#### Selected extract ####

Note that, although we strongly recommend it, the parameterization of sorts is optional, and therefore, for example, the above PRELIM-SET specification is a perfectly valid parameterized module.

Sorts declared in the parameterized module $M${ $X_1 \texttt{ :: } T_1 \texttt{ , } \dots \texttt{ , } X_n \texttt{ :: } T_n$} may in general be parameterized as $S${ $Y_1\texttt{ , }\ldots\texttt{ , }Y_m$}, with $m\geq 1$, and where each $Y_j$ is an $X_i$. It is recommended that all sorts declared in a parameterized module be parameterized with $m=n$ and $Y_j=X_j$ for $1\leq j \leq n$, but this is not enforced--parameterized sorts may duplicate, omit, or reorder parameters and unparameterized sorts are also allowed.

Thus, the previous PRELIM-SET module to define sets could instead have been specified in a better way as follows:

  fmod BASIC-SET{X :: TRIV} is
    protecting BOOL .
    sorts Set{X} NeSet{X} .
    subsorts X$Elt < NeSet{X} < Set{X} .
    op empty : -> Set{X} .
    op _,_ : Set{X} Set{X} -> Set{X} [assoc comm id: empty] .
    op _,_ : NeSet{X} NeSet{X} -> NeSet{X} [ditto] .
    op _in_ : X$Elt Set{X} -> Bool .
    op _-_ : Set{X} Set{X} -> Set{X} .   *** set difference
    
    var  E : X$Elt .
    vars S S' : Set{X} .
    eq E, E = E .
    eq E in E, S = true .
    eq E in S = false [owise] .
    eq (E, S) - (E, S') = S - (E, S') .

#### Supplied data ####

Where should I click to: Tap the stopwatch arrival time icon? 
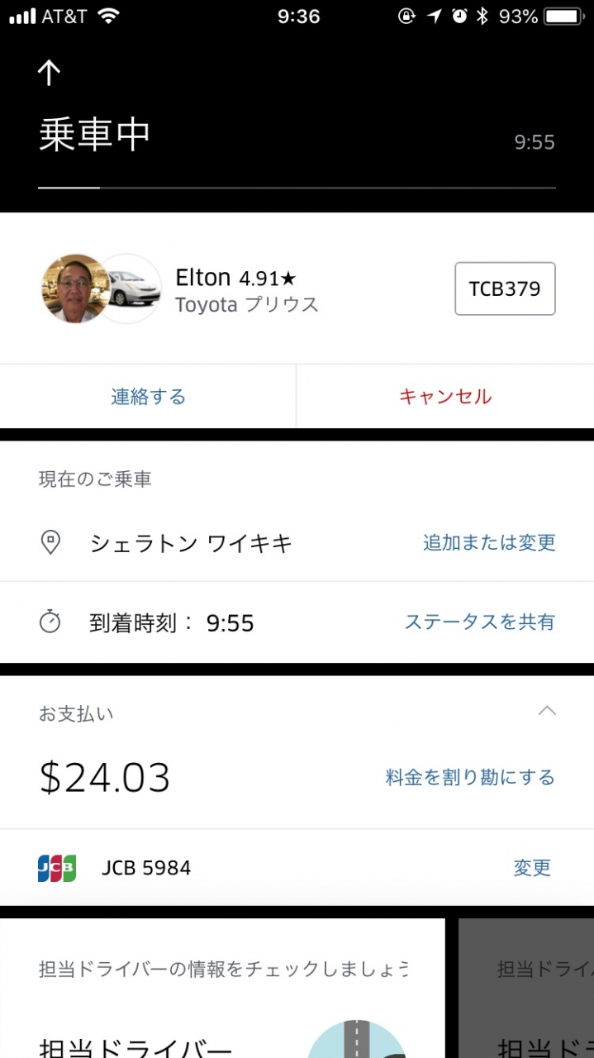50,622
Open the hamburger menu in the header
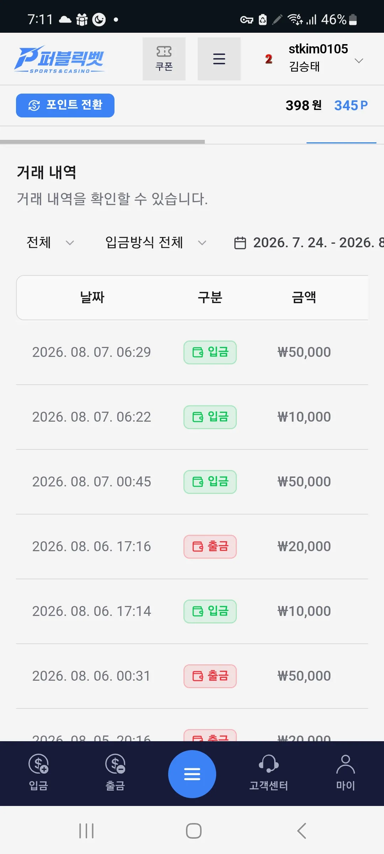The height and width of the screenshot is (854, 384). tap(219, 59)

####

Exercise requirements
1 > Copy the parameterized-module text between "op empty : ->" and "false [owise] .", inclusive, swapping "empty" for "none" everywhere it occurs.
2 > Carry on the parameterized-module text from the point at which it stops.

Answers to the tasks
1 >
op none : -> Set{X} .
    op _,_ : Set{X} Set{X} -> Set{X} [assoc comm id: none] .
    op _,_ : NeSet{X} NeSet{X} -> NeSet{X} [ditto] .
    op _in_ : X$Elt Set{X} -> Bool .
    op _-_ : Set{X} Set{X} -> Set{X} .   *** set difference
    
    var  E : X$Elt .
    vars S S' : Set{X} .
    eq E, E = E .
    eq E in E, S = true .
    eq E in S = false [owise] .

2 >
    eq S - S' = S [owise] .
  endfm

When this module is instantiated with the predefined view Int, the sort Set{X} becomes Set{Int}, and when it is instantiated with the predefined view Qid (see Section 7.11.1) it becomes Set{Qid}. In the following sections we will see additional examples of how this qualification convention for the sorts of a parameterized module avoids many unintended collisions of sort names, thus making renaming practically unnecessary.^6.6

As another simple example of parameterized module, we consider a module MAYBE{X :: TRIV} in which we declare a sort Maybe{X} as a supersort of the sort Elt of the parameter theory and a constant maybe of this sort Maybe{X}. This technique is useful to declare a partial function as a total function, as we will see in the PFUN module of Section 14.3.2.

  fmod MAYBE{X :: TRIV} is
    sort Maybe{X} .
    subsort X$Elt < Maybe{X} .
    op maybe : -> Maybe{X} [ctor] .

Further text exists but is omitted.